▸ DATASET
# # # # #

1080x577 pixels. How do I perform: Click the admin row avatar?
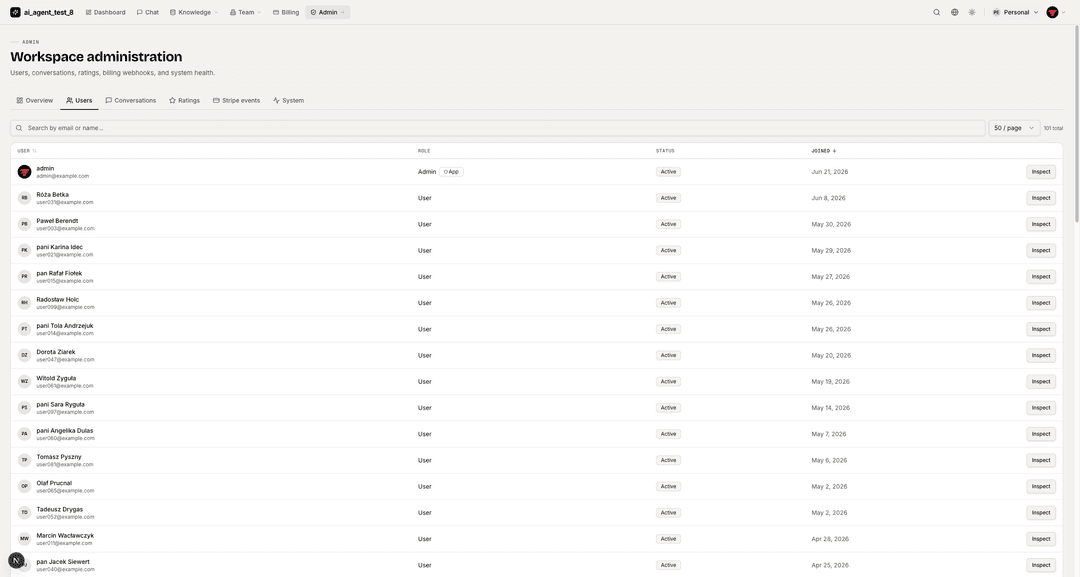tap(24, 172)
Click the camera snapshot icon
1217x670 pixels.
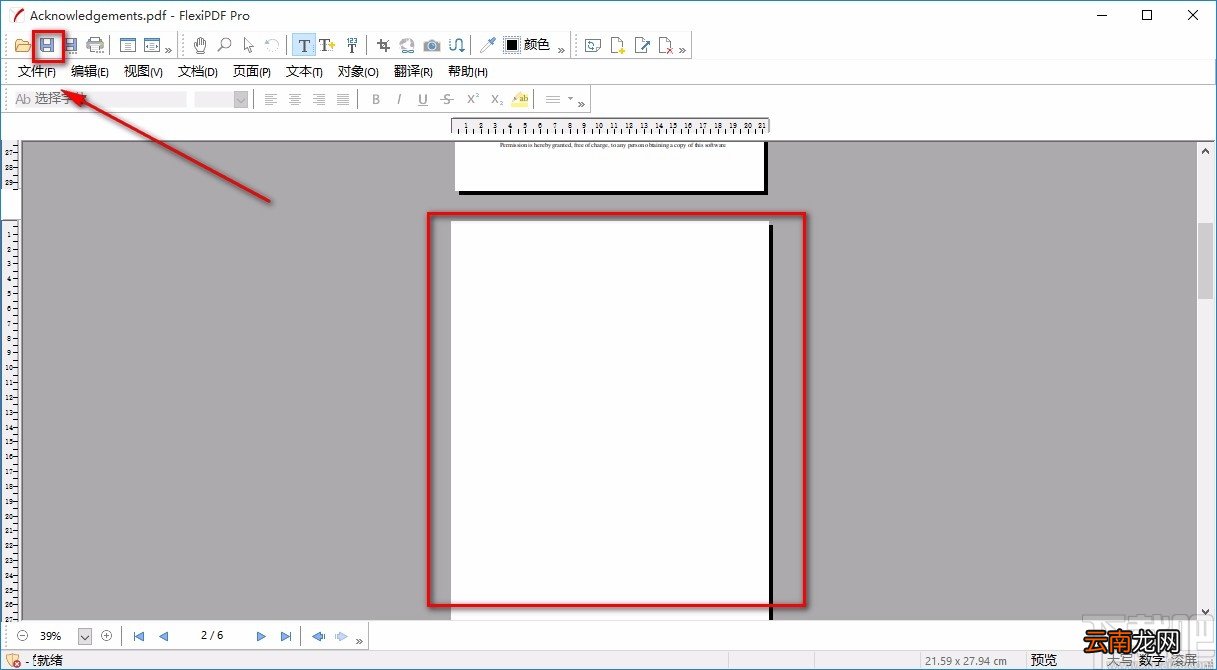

# # # # #

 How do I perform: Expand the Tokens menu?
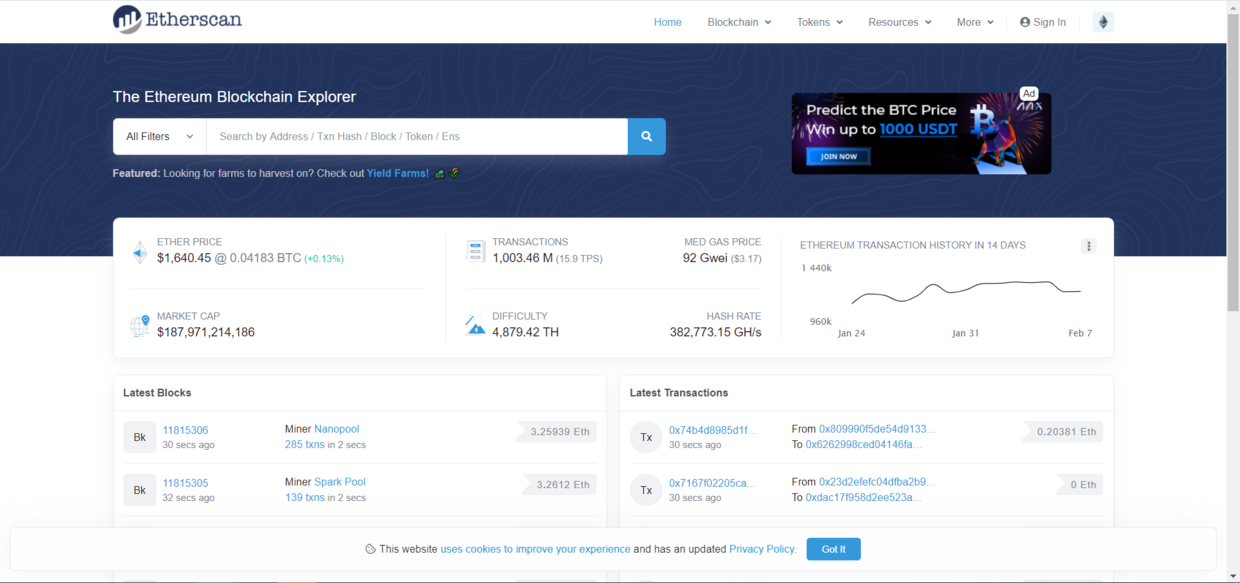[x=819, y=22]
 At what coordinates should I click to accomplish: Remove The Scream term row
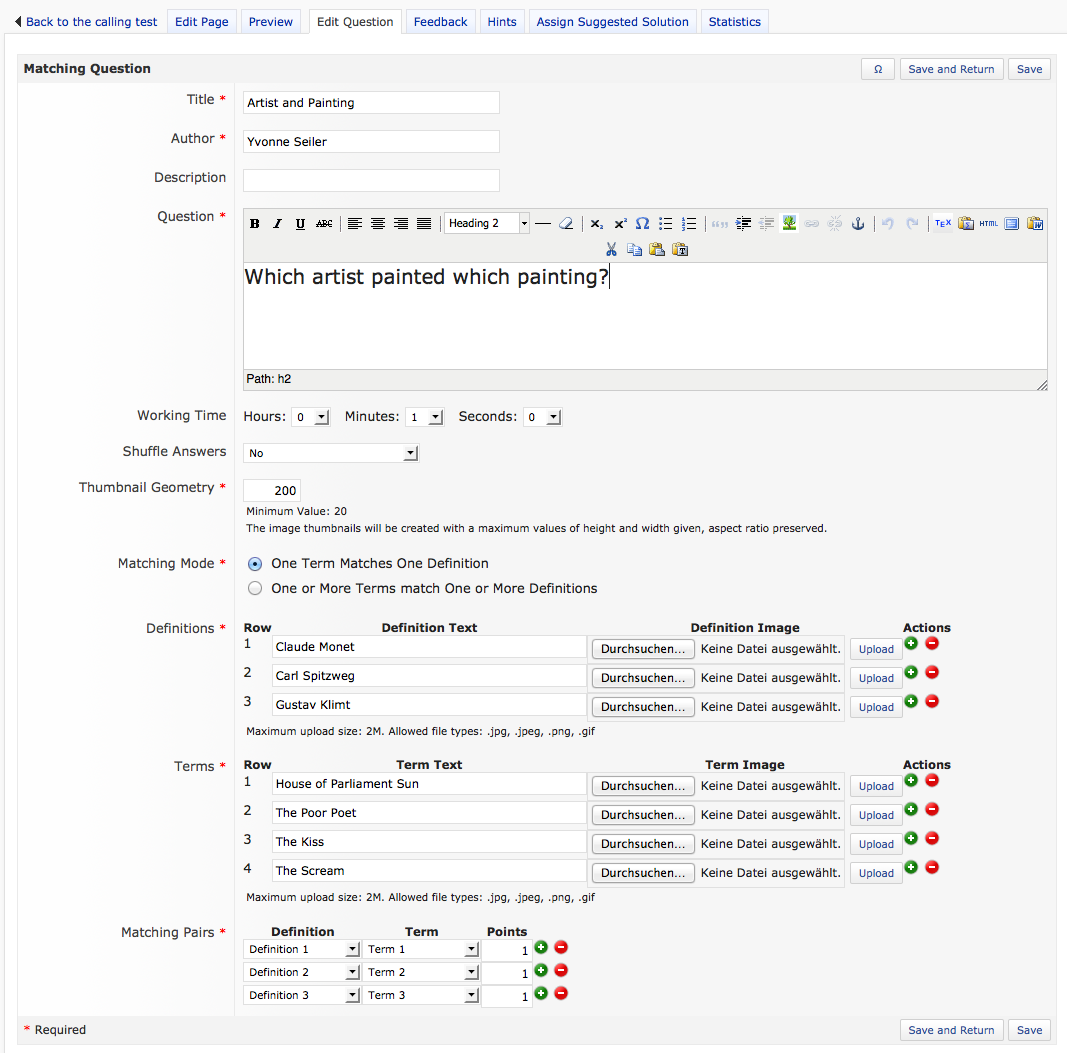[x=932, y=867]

# # # # #

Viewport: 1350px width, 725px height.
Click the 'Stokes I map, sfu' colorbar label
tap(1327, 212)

# # # # #

Render the material from the line with "Viewport: 1350px width, 725px height." up to and including the line with "tap(1327, 212)" as a JSON list of strings, one string per line, omitting blank lines.

▸ CORRECT ANSWER
[
  "Viewport: 1350px width, 725px height.",
  "Click the 'Stokes I map, sfu' colorbar label",
  "tap(1327, 212)"
]